Bob LaBrecque, BridgePoint Financial Services | July 27, 2015 | Posted in Commentary
This is an update on the continuing saga of Scarlett v. Belair. We had previously written about this action in 2013 with respect to the Arbitrator’s and Director’s Delegate decisions. In 2013, the Arbitrator had narrowly interpreted the application of the Minor Injury Guidelines (“MIG”). By way of background, the MIG limits the medical/rehabilitation amount available to individuals injured in a motor vehicle accident to $3,500.00 unless they have a fracture, full thickness soft tissue tear, or are catastrophically impaired.
The Arbitrator found that the applicant insured was not subject to the MIG because he had pre-existing conditions and suffered, in addition to the soft tissue injuries, psychological impairments as a result of the motor vehicle accident. The Arbitrator felt that the insurer had failed to meet its onus of proving that the insured fell within the MIG and disregarded evidence to the contrary as to the severity of the insured’s injuries. The Director’s Delegate subsequently overturned the Arbitrator’s decision and remitted the matter back to arbitration. As a result, the applicant insured sought a judicial review of the Director’s Delegate’s decision. On June 5, 2015, the Divisional Court upheld in the Director’s Delegate’s decision (Scarlett v Belair, 2015 ONSC 3635 (Div. Crt.)) and ordered the matter for a new arbitration.
The Divisional Court’s decision, unfortunately, continues to dismiss the concept that individuals who are involved in an injury related motor vehicle accident may need psychological treatment, vocational support, pain management, social work intervention, physio therapy and other related services totalling over the $3,500.00 benefit limit.
What this decision does not dismiss is the obligation on the part of the injured party that he/she must mitigate his/her loss by pursuing the treatment he/she needs to recover. A significant component of the tort claim against an “at fault” defendant pertains to the cost of future medical/rehab care and services. This claim is weakened where an injured party has failed or ceased to access such services in the interim – whether due to a denial of first party benefits or otherwise – due to the interpretation that such services are no longer required. Where the injured party pursues all reasonable measures available to access the services, via publicly funded options or where necessary through third party treatment financing, not only do they receive the therapeutic benefits of the services provided and fulfill their duty to mitigate their damages, the future needs portion of the claim is further validated.

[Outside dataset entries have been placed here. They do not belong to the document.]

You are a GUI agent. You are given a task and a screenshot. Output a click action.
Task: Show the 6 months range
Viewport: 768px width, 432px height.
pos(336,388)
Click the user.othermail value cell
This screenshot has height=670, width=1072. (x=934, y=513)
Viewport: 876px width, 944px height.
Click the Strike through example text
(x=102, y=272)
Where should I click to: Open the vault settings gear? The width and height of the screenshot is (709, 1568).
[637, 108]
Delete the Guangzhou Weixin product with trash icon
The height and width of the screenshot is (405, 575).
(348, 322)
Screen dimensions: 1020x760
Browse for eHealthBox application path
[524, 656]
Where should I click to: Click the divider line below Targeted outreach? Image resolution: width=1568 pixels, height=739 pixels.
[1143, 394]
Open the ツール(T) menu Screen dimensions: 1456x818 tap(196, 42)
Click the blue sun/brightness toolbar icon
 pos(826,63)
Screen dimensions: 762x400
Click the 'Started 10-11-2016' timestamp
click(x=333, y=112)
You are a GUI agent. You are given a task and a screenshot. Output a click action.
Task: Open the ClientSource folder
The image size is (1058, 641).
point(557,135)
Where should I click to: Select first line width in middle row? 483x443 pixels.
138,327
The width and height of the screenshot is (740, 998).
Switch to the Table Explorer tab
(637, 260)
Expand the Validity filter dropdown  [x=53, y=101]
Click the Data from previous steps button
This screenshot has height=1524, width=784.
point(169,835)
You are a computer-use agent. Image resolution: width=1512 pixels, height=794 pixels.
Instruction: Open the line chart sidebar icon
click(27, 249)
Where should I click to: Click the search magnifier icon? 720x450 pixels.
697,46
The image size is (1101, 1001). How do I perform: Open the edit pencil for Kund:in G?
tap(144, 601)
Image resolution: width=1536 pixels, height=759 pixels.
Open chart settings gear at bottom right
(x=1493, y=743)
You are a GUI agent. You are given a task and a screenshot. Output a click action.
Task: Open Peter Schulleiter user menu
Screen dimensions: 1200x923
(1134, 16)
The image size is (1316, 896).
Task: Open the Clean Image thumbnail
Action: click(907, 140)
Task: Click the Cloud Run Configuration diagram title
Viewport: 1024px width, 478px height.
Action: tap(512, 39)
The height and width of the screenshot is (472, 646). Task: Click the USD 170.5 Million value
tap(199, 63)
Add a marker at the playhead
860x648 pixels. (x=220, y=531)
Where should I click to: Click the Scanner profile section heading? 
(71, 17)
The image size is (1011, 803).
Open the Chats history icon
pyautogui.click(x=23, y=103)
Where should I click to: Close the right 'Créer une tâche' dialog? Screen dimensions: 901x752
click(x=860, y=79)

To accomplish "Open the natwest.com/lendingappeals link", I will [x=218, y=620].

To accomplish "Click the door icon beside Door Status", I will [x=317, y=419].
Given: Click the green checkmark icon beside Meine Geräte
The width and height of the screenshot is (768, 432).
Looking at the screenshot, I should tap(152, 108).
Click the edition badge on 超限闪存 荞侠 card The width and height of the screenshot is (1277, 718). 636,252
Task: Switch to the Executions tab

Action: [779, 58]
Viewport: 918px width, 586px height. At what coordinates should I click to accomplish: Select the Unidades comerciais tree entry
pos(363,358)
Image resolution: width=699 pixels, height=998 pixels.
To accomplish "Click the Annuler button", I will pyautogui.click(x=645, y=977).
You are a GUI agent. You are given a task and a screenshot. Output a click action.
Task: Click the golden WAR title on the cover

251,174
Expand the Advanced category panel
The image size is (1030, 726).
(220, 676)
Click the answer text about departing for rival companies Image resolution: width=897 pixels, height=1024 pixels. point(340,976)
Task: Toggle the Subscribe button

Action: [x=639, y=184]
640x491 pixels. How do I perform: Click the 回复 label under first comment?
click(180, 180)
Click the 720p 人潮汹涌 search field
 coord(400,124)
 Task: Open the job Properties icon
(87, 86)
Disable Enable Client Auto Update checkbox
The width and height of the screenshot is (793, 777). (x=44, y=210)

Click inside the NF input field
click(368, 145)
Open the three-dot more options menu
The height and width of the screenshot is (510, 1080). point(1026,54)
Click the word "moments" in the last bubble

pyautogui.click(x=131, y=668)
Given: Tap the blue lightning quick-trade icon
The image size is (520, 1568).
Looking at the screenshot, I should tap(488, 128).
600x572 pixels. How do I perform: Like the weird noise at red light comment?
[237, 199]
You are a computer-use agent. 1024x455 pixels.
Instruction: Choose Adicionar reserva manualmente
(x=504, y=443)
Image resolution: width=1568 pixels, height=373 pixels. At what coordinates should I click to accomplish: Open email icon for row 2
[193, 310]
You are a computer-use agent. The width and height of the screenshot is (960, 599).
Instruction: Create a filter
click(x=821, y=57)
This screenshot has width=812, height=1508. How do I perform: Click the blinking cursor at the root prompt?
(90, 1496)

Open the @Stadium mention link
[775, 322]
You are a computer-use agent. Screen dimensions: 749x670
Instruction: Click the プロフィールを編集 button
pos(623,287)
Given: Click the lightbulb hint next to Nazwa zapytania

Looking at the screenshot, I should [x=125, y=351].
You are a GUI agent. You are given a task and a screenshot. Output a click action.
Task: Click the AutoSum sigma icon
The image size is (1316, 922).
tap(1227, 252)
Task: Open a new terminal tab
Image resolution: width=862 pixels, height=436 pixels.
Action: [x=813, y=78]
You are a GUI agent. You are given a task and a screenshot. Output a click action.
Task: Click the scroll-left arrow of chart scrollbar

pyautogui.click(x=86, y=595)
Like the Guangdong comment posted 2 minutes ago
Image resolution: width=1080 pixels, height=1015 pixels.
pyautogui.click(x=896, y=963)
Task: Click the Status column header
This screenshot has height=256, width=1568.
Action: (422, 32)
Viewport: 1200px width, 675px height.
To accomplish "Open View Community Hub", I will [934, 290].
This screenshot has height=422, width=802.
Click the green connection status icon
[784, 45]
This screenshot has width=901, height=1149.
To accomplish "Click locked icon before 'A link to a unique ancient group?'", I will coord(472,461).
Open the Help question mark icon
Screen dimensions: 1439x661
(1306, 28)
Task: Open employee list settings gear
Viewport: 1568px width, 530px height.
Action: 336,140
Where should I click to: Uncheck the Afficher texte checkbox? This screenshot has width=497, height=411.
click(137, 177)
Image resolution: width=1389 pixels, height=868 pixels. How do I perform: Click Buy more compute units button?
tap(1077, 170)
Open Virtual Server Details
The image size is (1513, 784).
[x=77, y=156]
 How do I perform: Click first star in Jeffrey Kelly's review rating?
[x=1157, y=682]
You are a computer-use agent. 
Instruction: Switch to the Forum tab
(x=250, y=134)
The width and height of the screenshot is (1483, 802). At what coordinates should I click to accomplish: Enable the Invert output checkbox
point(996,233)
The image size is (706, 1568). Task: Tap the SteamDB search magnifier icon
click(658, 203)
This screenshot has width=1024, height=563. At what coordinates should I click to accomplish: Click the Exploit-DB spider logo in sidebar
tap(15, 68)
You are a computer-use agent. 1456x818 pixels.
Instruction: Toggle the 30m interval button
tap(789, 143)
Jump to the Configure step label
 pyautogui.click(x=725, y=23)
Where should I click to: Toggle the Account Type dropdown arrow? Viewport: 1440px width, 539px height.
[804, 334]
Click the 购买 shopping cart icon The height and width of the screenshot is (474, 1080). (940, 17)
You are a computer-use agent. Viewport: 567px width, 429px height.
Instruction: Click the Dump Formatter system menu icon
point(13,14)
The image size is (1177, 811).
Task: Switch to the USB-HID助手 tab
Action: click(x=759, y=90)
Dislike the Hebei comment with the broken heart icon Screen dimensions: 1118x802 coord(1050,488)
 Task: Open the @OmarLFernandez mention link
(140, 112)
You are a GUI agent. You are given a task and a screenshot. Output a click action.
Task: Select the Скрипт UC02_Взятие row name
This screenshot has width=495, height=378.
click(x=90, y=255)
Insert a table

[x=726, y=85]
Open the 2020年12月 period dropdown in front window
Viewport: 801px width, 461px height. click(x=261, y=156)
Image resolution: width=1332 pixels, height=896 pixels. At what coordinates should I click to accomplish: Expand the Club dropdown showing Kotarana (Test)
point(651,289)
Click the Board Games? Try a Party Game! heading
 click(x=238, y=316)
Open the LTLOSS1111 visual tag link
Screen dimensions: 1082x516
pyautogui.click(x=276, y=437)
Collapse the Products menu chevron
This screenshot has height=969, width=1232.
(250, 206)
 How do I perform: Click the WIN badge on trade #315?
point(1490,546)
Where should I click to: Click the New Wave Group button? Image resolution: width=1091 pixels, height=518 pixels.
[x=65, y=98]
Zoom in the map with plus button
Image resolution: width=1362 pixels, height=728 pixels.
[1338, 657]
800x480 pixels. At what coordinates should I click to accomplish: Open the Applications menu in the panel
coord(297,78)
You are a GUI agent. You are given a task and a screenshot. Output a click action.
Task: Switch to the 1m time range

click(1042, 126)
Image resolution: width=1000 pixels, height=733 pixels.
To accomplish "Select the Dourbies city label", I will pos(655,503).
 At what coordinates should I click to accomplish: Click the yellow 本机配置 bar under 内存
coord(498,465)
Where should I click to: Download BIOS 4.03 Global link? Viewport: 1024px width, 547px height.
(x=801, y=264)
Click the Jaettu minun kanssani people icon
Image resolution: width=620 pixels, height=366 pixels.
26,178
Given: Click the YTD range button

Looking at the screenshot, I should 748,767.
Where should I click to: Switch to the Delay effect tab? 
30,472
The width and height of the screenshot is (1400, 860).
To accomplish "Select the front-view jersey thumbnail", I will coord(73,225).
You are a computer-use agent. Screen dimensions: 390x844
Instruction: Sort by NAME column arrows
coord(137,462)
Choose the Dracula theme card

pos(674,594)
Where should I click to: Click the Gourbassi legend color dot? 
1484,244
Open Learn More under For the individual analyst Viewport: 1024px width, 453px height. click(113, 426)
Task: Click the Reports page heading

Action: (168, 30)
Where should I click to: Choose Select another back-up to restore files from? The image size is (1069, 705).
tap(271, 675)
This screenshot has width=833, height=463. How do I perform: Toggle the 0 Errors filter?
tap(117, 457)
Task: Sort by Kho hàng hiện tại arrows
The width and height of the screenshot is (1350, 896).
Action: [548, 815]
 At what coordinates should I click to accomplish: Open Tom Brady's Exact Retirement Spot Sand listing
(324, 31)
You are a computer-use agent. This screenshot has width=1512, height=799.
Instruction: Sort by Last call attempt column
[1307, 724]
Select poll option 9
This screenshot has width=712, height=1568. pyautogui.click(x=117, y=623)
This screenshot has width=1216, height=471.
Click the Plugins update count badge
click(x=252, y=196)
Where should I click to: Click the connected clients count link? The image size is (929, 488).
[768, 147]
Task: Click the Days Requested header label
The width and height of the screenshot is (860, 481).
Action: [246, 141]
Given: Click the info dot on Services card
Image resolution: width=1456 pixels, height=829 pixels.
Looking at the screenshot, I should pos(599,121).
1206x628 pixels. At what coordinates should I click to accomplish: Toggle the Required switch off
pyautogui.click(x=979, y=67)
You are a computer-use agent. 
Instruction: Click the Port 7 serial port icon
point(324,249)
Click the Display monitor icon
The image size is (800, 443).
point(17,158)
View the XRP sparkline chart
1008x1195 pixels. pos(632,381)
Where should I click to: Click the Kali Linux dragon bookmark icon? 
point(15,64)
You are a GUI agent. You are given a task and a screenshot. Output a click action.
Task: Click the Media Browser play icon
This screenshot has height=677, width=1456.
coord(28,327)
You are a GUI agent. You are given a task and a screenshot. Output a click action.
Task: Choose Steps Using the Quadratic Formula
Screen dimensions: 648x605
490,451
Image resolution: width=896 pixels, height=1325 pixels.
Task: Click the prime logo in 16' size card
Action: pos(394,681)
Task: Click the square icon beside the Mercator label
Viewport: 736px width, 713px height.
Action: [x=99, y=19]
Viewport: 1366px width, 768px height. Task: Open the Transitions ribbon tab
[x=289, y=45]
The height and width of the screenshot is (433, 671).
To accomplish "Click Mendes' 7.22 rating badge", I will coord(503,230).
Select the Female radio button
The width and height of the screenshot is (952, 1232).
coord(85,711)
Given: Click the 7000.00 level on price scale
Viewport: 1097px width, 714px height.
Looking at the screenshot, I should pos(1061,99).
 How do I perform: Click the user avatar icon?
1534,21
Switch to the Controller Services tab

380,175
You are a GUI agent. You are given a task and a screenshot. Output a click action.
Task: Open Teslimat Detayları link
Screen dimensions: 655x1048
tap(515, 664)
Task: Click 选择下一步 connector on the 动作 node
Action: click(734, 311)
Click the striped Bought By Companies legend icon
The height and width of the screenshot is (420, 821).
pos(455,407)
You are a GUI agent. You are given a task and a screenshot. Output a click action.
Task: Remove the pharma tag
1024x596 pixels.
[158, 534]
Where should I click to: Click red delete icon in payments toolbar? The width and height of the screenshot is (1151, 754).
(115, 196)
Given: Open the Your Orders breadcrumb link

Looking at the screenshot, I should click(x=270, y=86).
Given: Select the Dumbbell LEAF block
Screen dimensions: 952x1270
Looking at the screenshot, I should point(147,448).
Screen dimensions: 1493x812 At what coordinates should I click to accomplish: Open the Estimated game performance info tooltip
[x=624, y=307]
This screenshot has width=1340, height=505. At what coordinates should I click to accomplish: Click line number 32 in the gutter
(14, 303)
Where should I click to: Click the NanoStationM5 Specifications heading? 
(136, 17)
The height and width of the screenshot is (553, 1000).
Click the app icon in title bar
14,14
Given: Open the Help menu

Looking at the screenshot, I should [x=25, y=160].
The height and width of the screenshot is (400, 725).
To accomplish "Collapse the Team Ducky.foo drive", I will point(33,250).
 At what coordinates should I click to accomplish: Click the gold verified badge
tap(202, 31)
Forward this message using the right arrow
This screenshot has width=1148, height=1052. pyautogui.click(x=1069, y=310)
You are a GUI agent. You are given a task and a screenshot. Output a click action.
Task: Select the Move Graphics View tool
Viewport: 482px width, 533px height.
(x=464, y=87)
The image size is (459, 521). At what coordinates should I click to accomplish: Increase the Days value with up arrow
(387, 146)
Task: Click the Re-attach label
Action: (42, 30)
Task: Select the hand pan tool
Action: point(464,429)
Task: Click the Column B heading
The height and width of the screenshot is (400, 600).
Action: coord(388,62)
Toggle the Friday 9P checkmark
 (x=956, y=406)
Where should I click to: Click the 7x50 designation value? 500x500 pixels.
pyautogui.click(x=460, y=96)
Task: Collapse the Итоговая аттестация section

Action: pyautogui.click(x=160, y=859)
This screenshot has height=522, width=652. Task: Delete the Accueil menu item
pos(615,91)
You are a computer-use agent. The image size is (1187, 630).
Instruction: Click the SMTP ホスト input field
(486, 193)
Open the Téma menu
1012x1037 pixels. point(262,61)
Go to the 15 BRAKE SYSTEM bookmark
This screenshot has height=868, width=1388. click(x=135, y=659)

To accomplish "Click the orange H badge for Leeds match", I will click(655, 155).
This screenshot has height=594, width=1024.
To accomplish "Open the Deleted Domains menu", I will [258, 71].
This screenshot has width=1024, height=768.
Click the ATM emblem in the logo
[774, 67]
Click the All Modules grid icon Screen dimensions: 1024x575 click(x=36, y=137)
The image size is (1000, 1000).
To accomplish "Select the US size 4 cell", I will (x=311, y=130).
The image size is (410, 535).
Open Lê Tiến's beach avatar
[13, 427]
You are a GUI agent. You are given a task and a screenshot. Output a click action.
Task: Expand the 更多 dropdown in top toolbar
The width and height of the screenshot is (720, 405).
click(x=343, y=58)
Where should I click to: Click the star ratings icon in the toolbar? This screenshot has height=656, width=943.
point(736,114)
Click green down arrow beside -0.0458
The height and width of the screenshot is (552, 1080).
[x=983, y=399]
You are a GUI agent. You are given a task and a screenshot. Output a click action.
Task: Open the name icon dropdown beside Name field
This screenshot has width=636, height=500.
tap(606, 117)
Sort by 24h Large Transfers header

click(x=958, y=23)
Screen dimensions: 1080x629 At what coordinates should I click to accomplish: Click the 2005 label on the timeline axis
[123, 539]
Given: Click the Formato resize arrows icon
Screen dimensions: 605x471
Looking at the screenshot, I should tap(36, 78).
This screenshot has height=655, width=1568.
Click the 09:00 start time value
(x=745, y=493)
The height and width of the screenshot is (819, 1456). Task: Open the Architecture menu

The consideration of a third party treatment financing needs a careful and conservative review of the benefits and costs relative to the overall value of the claim, the timing and budget of the treatment being pursued and the collection of the necessary documentation to make the strongest case possible for the recovery of financing costs from a defendant. In addition, the defendant should be put on notice that third party treatment financing will be sought in the event that no advance will be made by the defendant for treatment and the plaintiff will seek to recover the financing costs of such a loan from the defendant. Such notice should include the financing costs whether it be in the form of a term sheet or some other document. Under the current and future Statutory Accident Benefit reductions, treatment providers and lawyers have to develop a broader and more aggressive attitude towards the shared responsibility of ensuring that injured parties receive the treatment and rehabilitation required regardless of the insurer’s commitment to pay.
We will continue to monitor Scarlett v. Belair and report on any updates if and when they become available.